For my sins, I start every working day with a trawl of the latest money laundering stories.  As I scan them, I am doing mental triage:

  • Really significant developments go onto the Newsroom page of my website
  • Those, and other stories of general money laundering interest (including prurient interest), are tweeted
  • Developments which are not exactly news-worthy but still might be of interest or professional relevance to MLROs (a judge’s pronouncements on the nature of suspicion, for instance) are filed away for future use in workshops and training.

In the background to this triage is my own personal standard for deciding whether to share information at all: has it progressed far enough, or is it still basically a rumour?  For me, the cut-off point is the laying of charges.  If someone is arrested on suspicion of money laundering, I might just tweet it if it is someone really well-known, but usually I will wait until charges are laid, as this tells me that the authorities believe that they have a strong case and we’re definitely out of rumour territory.

And it occurs to me that MLROs might well be performing a similar calculation.  It is expected by regulators, particularly when you are dealing with PEP and other high risk clients, that an adverse media check will form part of the take-on and monitoring procedures.  But what if the results thrown up are sensationalist tittle-tattle or crowing Schadenfreude rather than actual reporting of events?  As ever, it’s a risk-based decision, which must take into account the source and vintage of the information and whether it can be corroborated.  (For instance, if I am checking the reliability of a story, I will look to see whether the BBC or Reuters is carrying it.)

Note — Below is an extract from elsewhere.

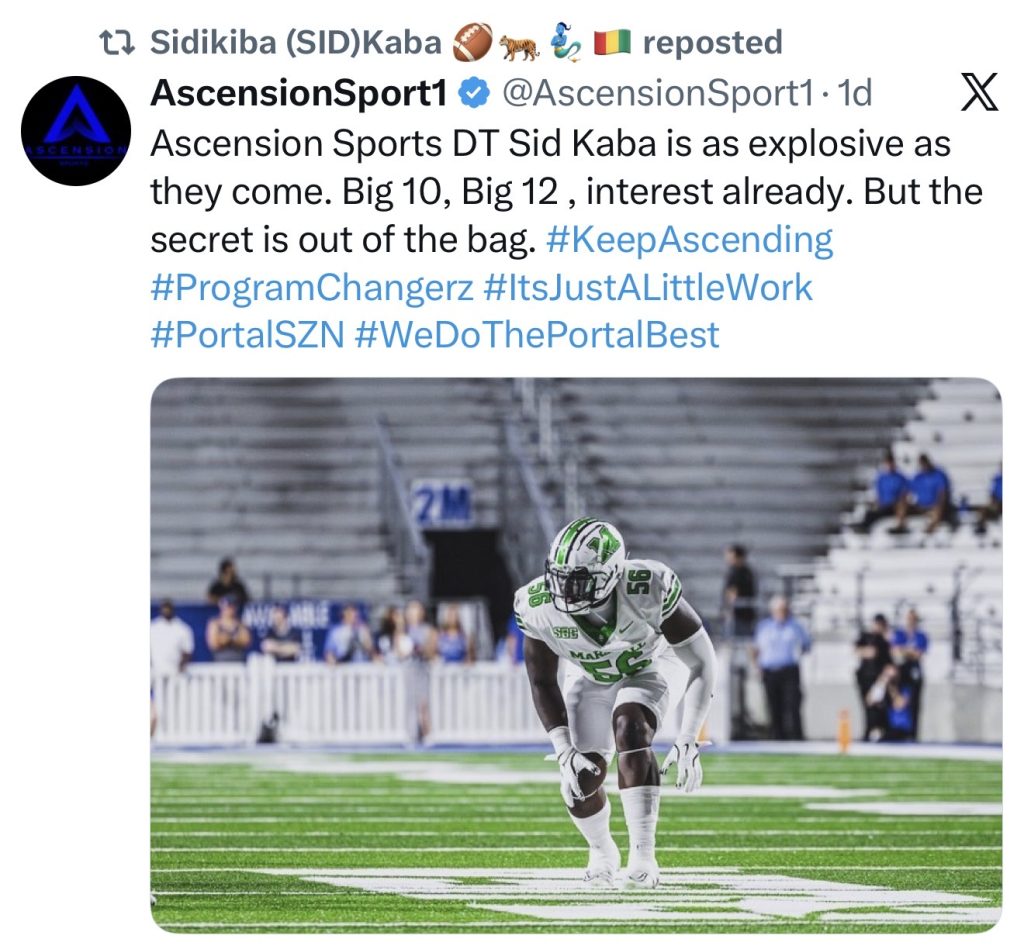Click the #WeDoThePortalBest hashtag

537,335
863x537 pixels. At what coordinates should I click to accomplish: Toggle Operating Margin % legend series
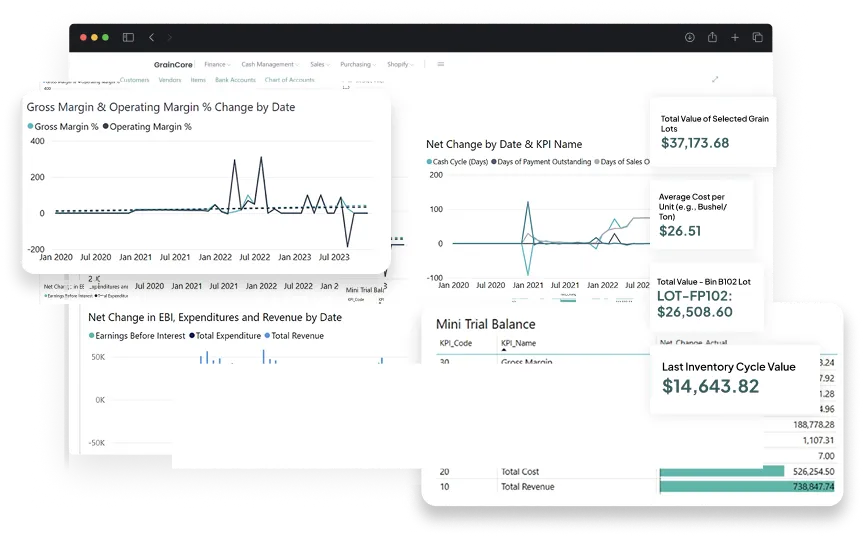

So why is this on my mind?  Well, it’s the latest legacy of that grubby man Jeffrey Epstein.  Last week the New York State Department of Financial Services announced that it had levied a US$150 million penalty against Deutsche Bank in part for failing “to properly monitor account activity conducted on behalf of the registered sex offender despite ample information that was publicly available concerning the circumstances surrounding Mr Epstein’s earlier criminal misconduct.  The result was that the Bank processed hundreds of transactions totaling millions of dollars that, at the very least, should have prompted additional scrutiny in light of Mr Epstein’s history.”  In a statement to his staff, Deutsche Bank CEO Christian Sewing said: “Onboarding [Epstein] as a client in 2013 was a critical mistake and should never have happened.”  Indeed: even the most unimaginative compliance officer could have toddled over to Wikipedia and read that in 2008 (five years before the onboarding) Epstein had been convicted of procuring an underage girl for prostitution and was placed on the sex offenders’ register for life.  And even if Deutsche Bank was happy to take on this reputational nightmare of a client, his transaction patterns should have set alarm bells ringing: “payments to individuals who were publicly alleged to have been Mr Epstein’s co-conspirators in sexually abusing young women” and “payments to Russian models, payments for women’s school tuition, hotel and rent expenses, and (consistent with public allegations of prior wrongdoing) payments directly to numerous women with Eastern European surnames”.  I’d give almost anything to read the file notes detailing the enquiries made by Deutsche Bank staff about those payments – if the word “niece” appears, you can consider me a Dutch uncle.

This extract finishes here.